%%
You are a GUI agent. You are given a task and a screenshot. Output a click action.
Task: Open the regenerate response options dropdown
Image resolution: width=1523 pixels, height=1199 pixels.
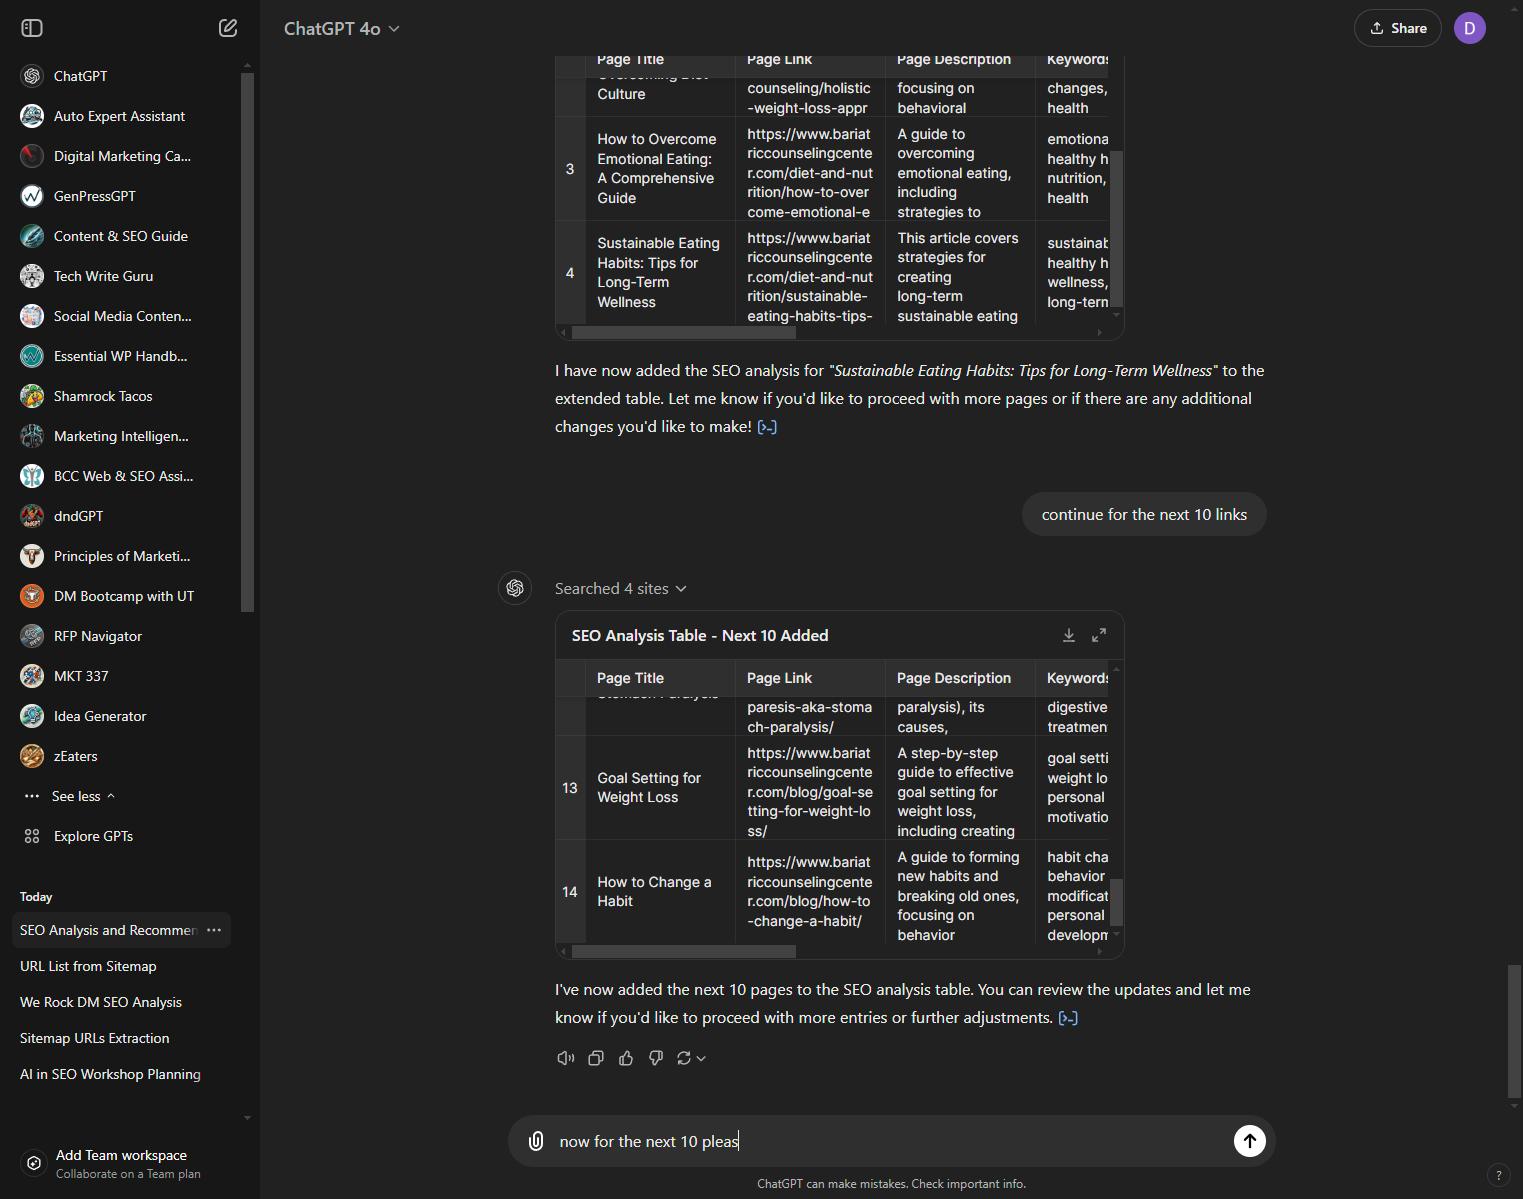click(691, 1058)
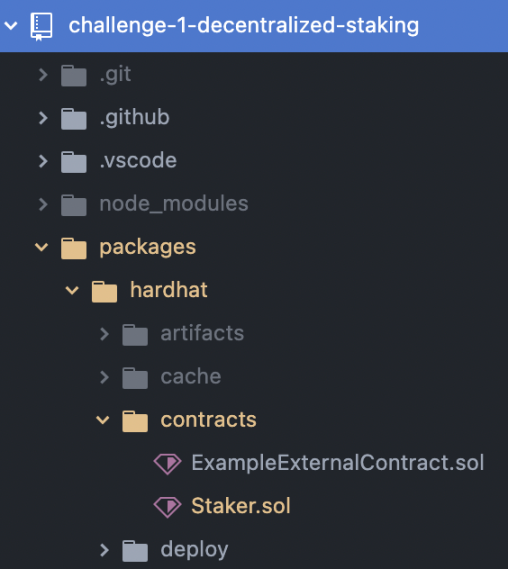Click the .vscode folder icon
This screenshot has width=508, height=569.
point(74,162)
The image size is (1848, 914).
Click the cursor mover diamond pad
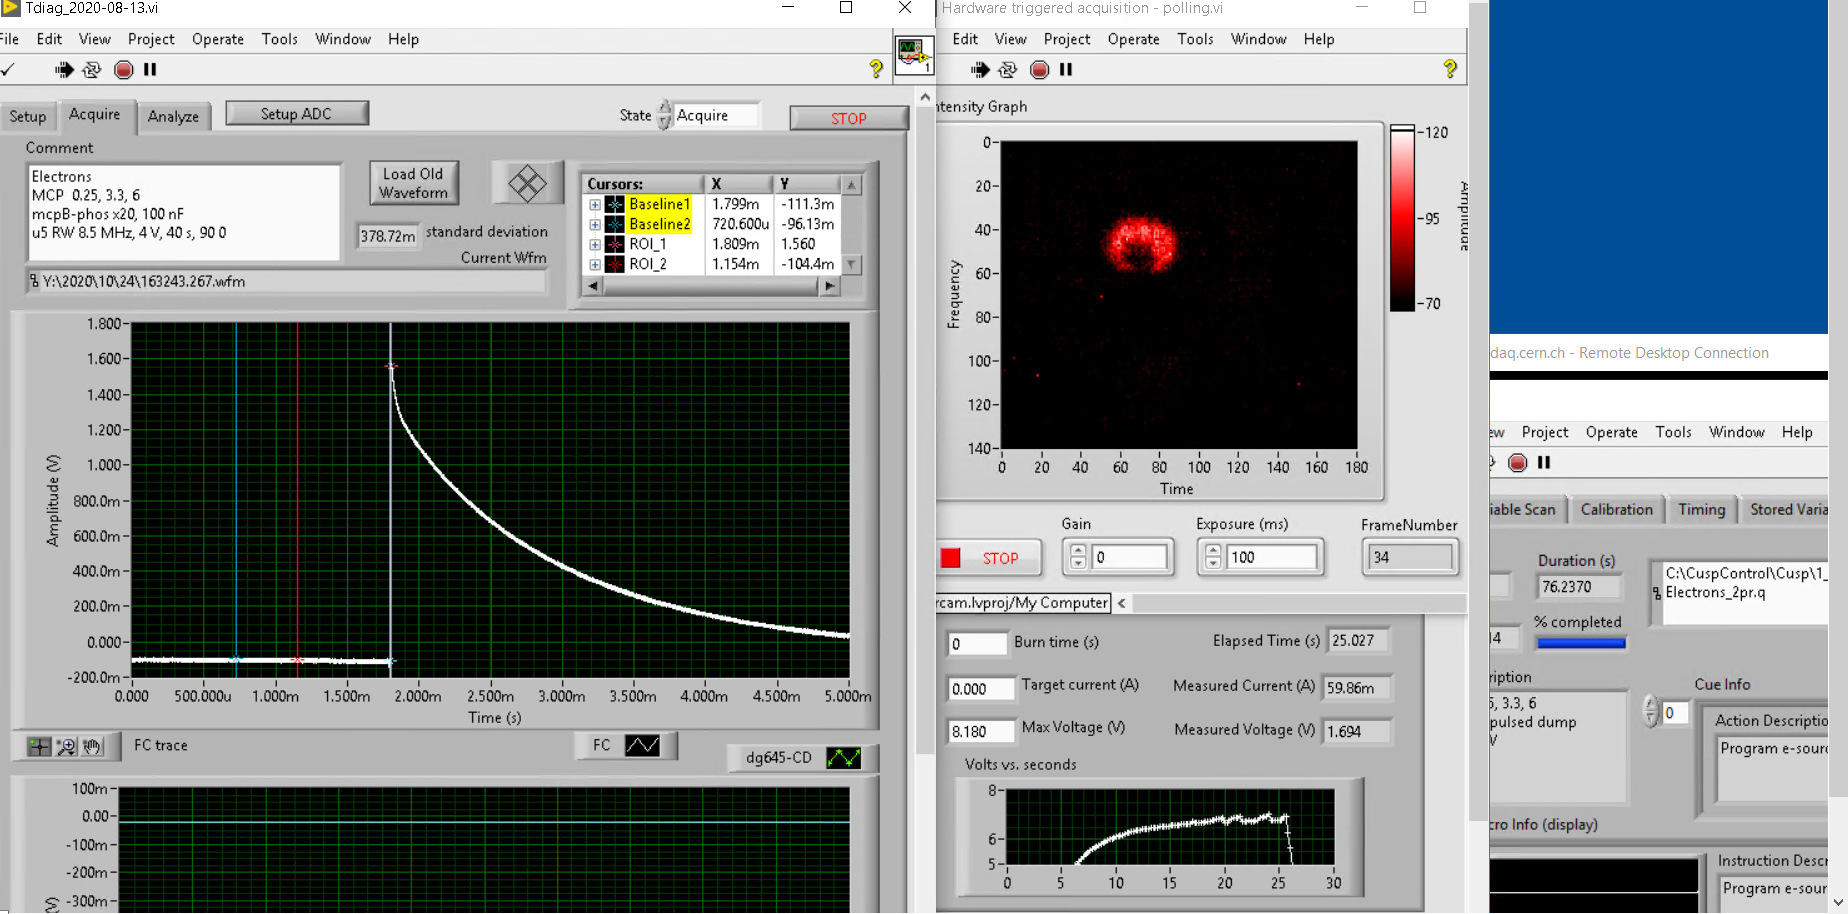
%%
| REQUIREMENT |
Only the lines from the one that holds "Task: Open the" through the end of the records above should be printed again, exactly as they are. Leave out the pictures.

| TASK OUTPUT |
Task: Open the regenerate response options dropdown
Image resolution: width=1523 pixels, height=1199 pixels.
click(691, 1058)
Click the .vscode folder icon
This screenshot has width=508, height=569.
point(74,162)
The image size is (1848, 914).
Click the cursor mover diamond pad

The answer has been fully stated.